With respect to the atoms, since they are basically a bunch of constants that never get dereferenced and so cannot be garbage collected, wouldn't a better way to handle this be to create some kind of out-of-memory look up table, preferably one with good caching of commonly used values?
My understanding of one of the core reasons that erlang is valuable is because of its robustness in a multi-threaded environment. It would be a shame to undermine that robustness by having it blow up because of too many global constants.
The only sane choice here is for Elixir atoms to be Erlang atoms, in the fullest sense of "to be", so that restriction is coming from Erlang, not Elixir. Erlang does exactly what you say; the memory leak in question is when you blow out that table.

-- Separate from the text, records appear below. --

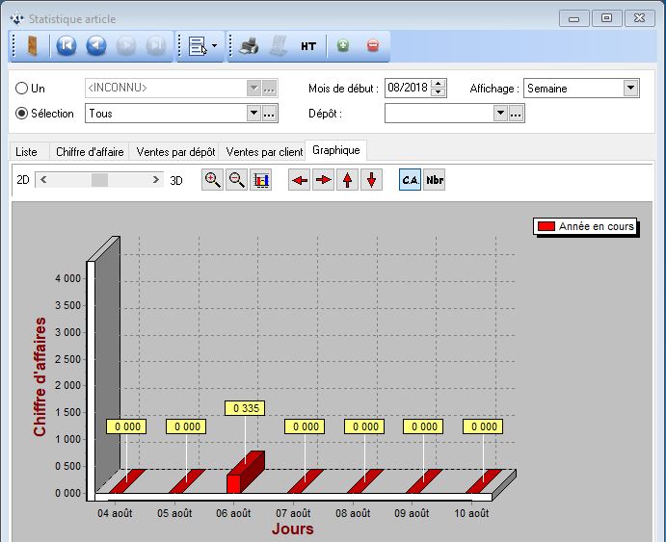The width and height of the screenshot is (666, 542).
Task: Open the Affichage dropdown
Action: [630, 88]
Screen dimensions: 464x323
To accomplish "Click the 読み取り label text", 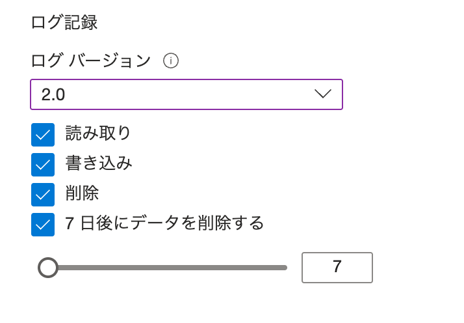I will point(99,133).
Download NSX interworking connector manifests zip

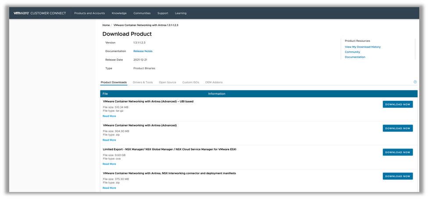(397, 176)
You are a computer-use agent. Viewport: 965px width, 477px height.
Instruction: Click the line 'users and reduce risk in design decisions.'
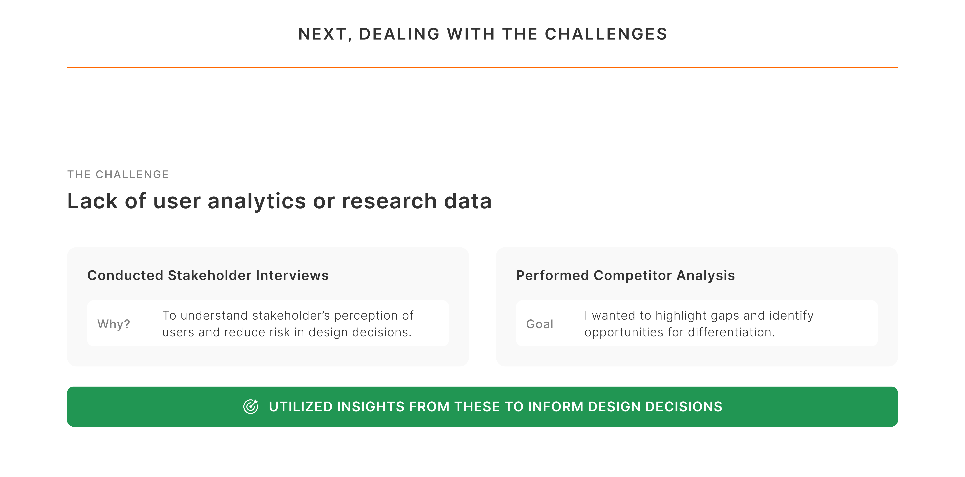tap(287, 332)
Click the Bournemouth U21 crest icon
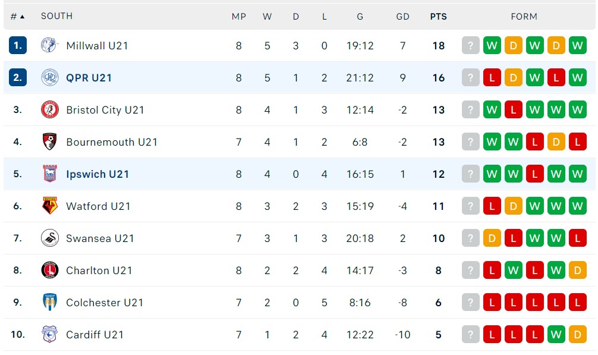The image size is (598, 355). (x=50, y=142)
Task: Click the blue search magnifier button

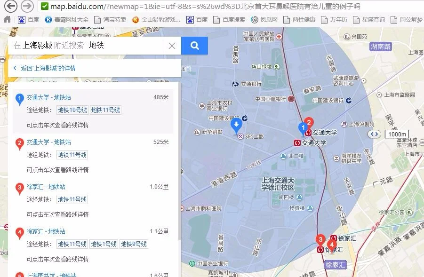Action: 194,45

The Erlang language and runtime permit dynamic atom construction, which is useful because atoms are also the way functions and modules are referenced and it's nice to be able to dynamically compute such things, but if you continuously generate new atoms, you'll run out of memory.
I'm not sure of the virtue of rewriting the Erlang atom rules. apos-quote-atom name-quote seems particular odd, since Erlang already accepts apos-atom name-apos. Though if your grammar requires it, I'd understand. (Though it would still be acceptable to just make it apos-delimited at all times, I think.)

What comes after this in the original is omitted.